Built on the water, Venice, Italy, has canals instead of streets and gondolas in place of cars. Each year tourists come to wonder at the beauty of that place and to visit ancient buildings that speak of stability and firmness in spite of being built over water and sand. The secret to their enduring quality? They were built long before the days of poured concrete pilings, which make it possible to erect skyscrapers and span rivers today. The early Venetians discovered a wood that grew harder and more enduring with time. They laid down great numbers of these to establish their city.

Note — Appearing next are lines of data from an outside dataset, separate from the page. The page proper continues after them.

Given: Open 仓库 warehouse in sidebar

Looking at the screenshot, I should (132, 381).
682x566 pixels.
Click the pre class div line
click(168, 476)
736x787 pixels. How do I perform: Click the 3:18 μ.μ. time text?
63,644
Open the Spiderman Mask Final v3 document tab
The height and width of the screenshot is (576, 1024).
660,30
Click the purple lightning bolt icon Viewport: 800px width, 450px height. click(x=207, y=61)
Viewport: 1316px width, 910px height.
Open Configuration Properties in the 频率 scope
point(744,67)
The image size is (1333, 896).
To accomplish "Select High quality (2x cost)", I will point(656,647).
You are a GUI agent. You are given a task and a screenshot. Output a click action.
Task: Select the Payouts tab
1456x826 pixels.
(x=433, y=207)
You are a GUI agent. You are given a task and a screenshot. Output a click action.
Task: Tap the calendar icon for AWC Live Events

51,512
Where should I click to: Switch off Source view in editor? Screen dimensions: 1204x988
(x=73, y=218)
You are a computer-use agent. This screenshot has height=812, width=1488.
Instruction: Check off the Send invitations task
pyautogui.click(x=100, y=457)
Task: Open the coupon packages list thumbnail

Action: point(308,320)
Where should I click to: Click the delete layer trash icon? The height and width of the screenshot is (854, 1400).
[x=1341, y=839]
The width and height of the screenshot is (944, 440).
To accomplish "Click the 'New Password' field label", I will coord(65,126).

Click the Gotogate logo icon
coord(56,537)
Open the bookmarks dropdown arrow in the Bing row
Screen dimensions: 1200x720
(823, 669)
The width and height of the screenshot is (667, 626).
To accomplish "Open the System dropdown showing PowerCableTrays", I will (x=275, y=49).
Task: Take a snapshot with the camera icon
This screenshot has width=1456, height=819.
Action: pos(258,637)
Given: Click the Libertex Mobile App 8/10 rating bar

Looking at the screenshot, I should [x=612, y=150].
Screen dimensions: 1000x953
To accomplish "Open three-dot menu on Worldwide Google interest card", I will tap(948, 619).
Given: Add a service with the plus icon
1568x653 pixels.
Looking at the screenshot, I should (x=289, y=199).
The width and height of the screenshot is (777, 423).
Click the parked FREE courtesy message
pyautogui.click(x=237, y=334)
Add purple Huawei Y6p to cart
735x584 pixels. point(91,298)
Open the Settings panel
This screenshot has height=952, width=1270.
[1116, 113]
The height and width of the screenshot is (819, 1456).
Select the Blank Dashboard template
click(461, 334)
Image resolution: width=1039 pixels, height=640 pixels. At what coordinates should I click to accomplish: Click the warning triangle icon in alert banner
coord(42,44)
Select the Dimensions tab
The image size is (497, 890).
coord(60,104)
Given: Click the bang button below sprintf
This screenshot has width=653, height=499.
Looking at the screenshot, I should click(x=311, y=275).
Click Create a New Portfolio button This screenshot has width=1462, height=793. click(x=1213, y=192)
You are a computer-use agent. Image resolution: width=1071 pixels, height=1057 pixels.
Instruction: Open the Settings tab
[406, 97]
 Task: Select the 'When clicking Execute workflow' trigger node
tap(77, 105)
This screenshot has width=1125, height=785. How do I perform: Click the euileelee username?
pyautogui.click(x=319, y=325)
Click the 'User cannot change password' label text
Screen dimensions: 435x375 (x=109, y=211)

A wooden cross whose shaft was sunk on Calvary’s hill is the foundation upon which our victory over death is built. It was the wisdom and power of God that planted that cross so that Jesus could die on it as the Savior of all people from sin and death. Celebrating Holy Cross Day reminds us, then, that the cross has lost none of its enduring qualities with the passage of time. It is still the symbol of the only hope of salvation for humanity because on a cross of wood so many years ago, God died for you and me in the person of His only Son. Such a foolish thing to the world. But to us who are being saved it is the very power of God. Amen.